Tuesday, January 21, 2014

Japan Central Bank in No Rush to Shift Stance

The Bank of Japan (BOJ) is expected to stand pat on policy and keep the 2014-2015 economic forecasts basically unchanged at its monetary policy meeting Tuesday and Wednesday. The BOJ’s GDP forecasts currently stand at 1.5% for both 2014 and 2015. Meanwhile, the central bank projects core consumer price index inflation to rise to 1.3% in 2014 and 1.9% in 2015 (excluding the distortion of consumption tax hike).

By the end of 2013, the BOJ had successfully boosted base money to 202 trillion yen and boosted the holdings of government bonds to 142 trillion yen, in line with the targets set in the "quantitative and  qualitative easing" (QQE) program launched in April 2013. The direct impact of QQE was mainly seen in the FX and stock markets.

The surge in equity prices, combined with the increases in government spending, effectively stimulated domestic demand and helped the economy to recover. The net positive effects of yen depreciation, unfortunately, were smaller than anticipated. Export volumes and manufacturing production have improved only modestly over the past 12 months and the trade deficit has continued to widen.

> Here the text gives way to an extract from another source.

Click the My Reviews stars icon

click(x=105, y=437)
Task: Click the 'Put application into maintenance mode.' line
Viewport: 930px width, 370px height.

On the other hand, inflation has jumped due to the rise in import prices and its passthrough effects. Real income growth has deteriorated significantly, eroding the spending power of fixed income earners.

Given the above, policymakers may find it necessary to review the benefits and the costs on the domestic economy as a result of extraordinary policy easing. In addition, the external environment is also changing. Because of the Fed’s announcement of quantitative easing tapering, the US dollar-yen rate has automatically moved to higher levels of 104. Given the divergence in US-Japan monetary policy and the strengthening of market expectations about yen depreciation, the need for the BOJ to take actual actions to ease policy further has decreased.

Overall, we think the BOJ is in no rush to make changes to the current QQE programme. In the next few months, policymakers will likely pay close attention to the results of wage negotiations in March and the impacts of consumption tax hike in April in order to assess the sustainability of economic recovery. Further policy easing, if required, may only come in June or July at the earliest.